Endpoints are the foundation for the notification service to push alarm messages. ZStack Cube Virtualization Edition provides a system alarm endpoint as the default option, and you can also create custom endpoints of various types.

Email

Before you begin

An email server needs to be added in advance. For more information, see Add Email Server.

Procedure

  1. In the navigation pane, choose O&M Management > Endpoint.
  2. On the Endpoint page, click New Endpoint.
  3. In the New Endpoint dialog, set the following parameters:
    • Name: Set the name for the endpoint.
    • Description: Optionally fill in a description for the endpoint.
    • Type: Select Email.
    • Email Server: Choose an email server that has been added.
    • Email Address: Enter the email address.
    • Message Language: Select the notification language for alarm messages, including Simplified Chinese, English.
  4. Review the configuration and click OK.

What to do next

  • You can proceed to set up alarm message templates to ensure that alarm messages are sent out in a uniform format as specified. For more information, see Message Template.
  • You can proceed to create a new alarm to push resource alarm messages to designated endpoints. For more information, see Alarm.

DingTalk

Before you begin

  • Make sure ZStack Cube Virtualization Edition has an installed Advanced Edition license, and that the license is in a valid state.

Entries provided —

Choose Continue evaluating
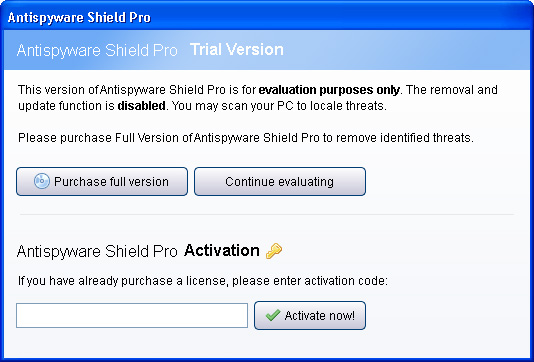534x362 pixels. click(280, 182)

---

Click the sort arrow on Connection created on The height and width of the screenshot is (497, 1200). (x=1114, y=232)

Written instruction — Pick up the ZStack Cube alarm endpoint documentation at the top of this page and continue it from its final sentence.

Expected answer —
  • Add a DingTalk group bot in advance and configure security settings as needed. After adding, obtain the bot's Webhook URL. For more information, refer to the official DingTalk Open Platform documentation.

Procedure

  1. In the navigation pane, choose O&M Management > Endpoint.
  2. On the Endpoint page, click New Endpoint.
  3. In the New Endpoint dialog, set the following parameters:
    • Name: Set the name for the endpoint.
    • Description: Optionally fill in a description for the endpoint.
    • Type: Select DingTalk.
    • Address: Enter the Webhook URL of the DingTalk bot.
    • Security Setting: Choose the security settings configured for the DingTalk group bot, including Signature or Other (keywords or IP addresses).
      • Custom Keywords: Alarm messages must contain at least one custom keyword to be sent successfully. If you choose this method, make sure you add "Alarm" as the keyword. Otherwise, alarm messages will fail to send.
      • IP Address: Only requests from within the specified IP address range will be processed by third-party applications. If you choose this method, add the management node IP address and VIP of the platform to the bot's IP allowlist to ensure that third-party applications receive alert messages correctly.
    • Mention Member: Set whether to notify specific members when alarm messages are pushed to the DingTalk group. Options include Nobody, All, or Specified Members. When choosing Specified Members, add the mobile phone numbers of the group members.
    • Message Language: Select the notification language for alarm messages, including Simplified Chinese and English.
  4. Review the configuration and click OK.

What to do next

  • You can proceed to set up alarm message templates to ensure that alarm messages are sent out in a uniform format as specified. For more information, see Message Template.
  • You can proceed to create a new alarm to push resource alarm messages to designated endpoints. For more information, see Alarm.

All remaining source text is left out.